**What is being asked:** Reproduce the interview excerpt on AI word for word, everything from "Charles Duhigg: Exactly." down to "questions for us.".

Let's assume that things are going to go badly and protect against it. But let's not be so much of a skeptic or a pessimist that it stops us from achieving that long-term goal of making the world a better place. Because the invention of Dynamite with something that initially helped propel wars. Yet today we use it in mining all the time. It's something that actually makes the world better. Technology is a tool and like any tool, you can use an ax to build a house or to chop someone's head off. It's about educating ourselves to use it wisely.

Mary Long: In this article, you paint such a good picture of Kevin's background. That helped painting him for me as someone who's not just like falsely optimistic, his optimism seemed very true and genuine. The vision that he has for AI and all that it can do is much more compelling than simply a large language model. Simply.

Charles Duhigg: Exactly. You're exactly right. He grew up in Virginia, in rural Virginia. Very poor. I've food stamps at times when they didn't have enough food for the family. He grew up in a region that had been a huge textile and furniture manufacturing area. Then all of those went overseas when he was a kid. It wasn't because of advances in technology, it was because of choices that America made to let those industries go overseas. His vision for how what AI can do is, right now we use ChatGPT, right now we use Bing and it's fun and answers questions for us.

But think about a world where you can walk into a hospital and if you have a small medical issue, you just input it into a computer, perhaps even do it vocally, and within seconds it can tell you what the most likely diagnosis is. Then a doctor comes over and they say, that makes sense. Instead of sitting there and waiting for hours and hours for a visit, it's something that can happen right away. Think about if you don't work for a huge company, if you don't come from some privileged place, you oftentimes don't have access to the most cutting-edge tools.

**Material supplied:**
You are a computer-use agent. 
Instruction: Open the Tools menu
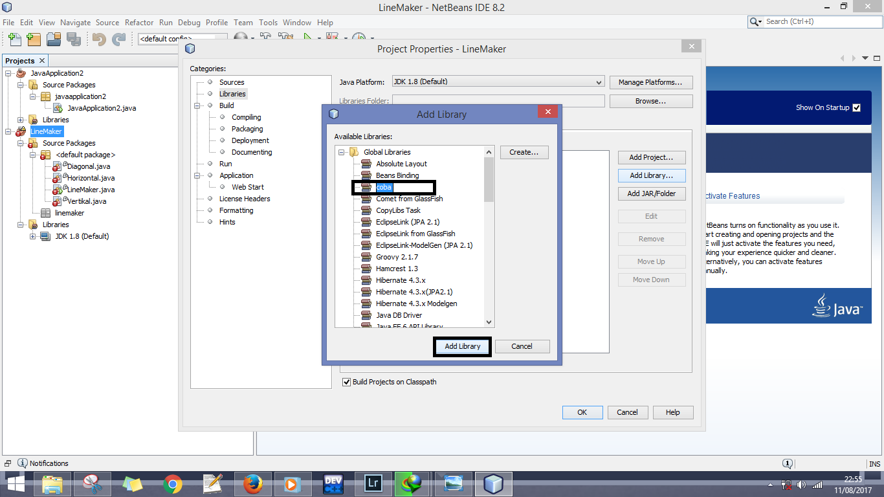pos(268,22)
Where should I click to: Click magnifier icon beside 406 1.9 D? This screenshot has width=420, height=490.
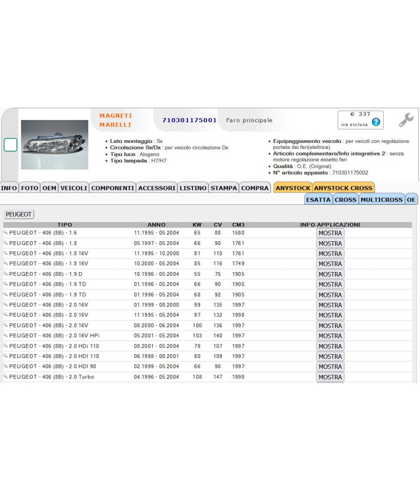click(x=5, y=273)
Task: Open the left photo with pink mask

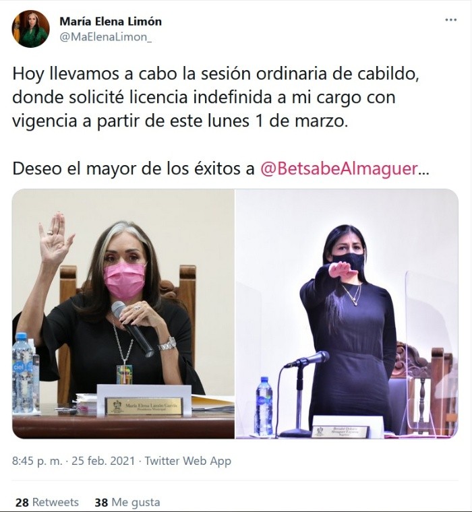Action: [123, 313]
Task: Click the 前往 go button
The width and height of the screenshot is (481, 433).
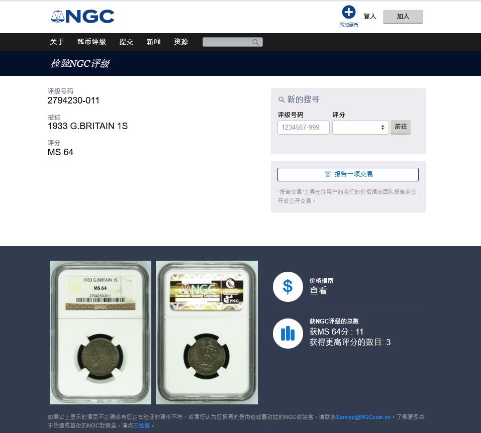Action: click(x=400, y=127)
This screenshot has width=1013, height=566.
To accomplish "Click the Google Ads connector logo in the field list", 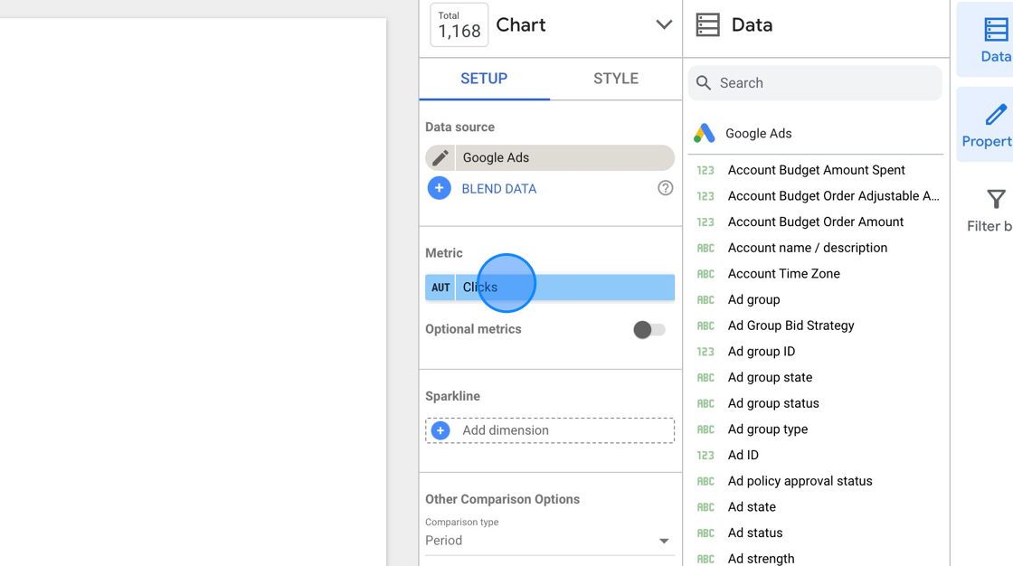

**Output below:**
Charles Duhigg: Exactly. You're exactly right. He grew up in Virginia, in rural Virginia. Very poor. I've food stamps at times when they didn't have enough food for the family. He grew up in a region that had been a huge textile and furniture manufacturing area. Then all of those went overseas when he was a kid. It wasn't because of advances in technology, it was because of choices that America made to let those industries go overseas. His vision for how what AI can do is, right now we use ChatGPT, right now we use Bing and it's fun and answers questions for us.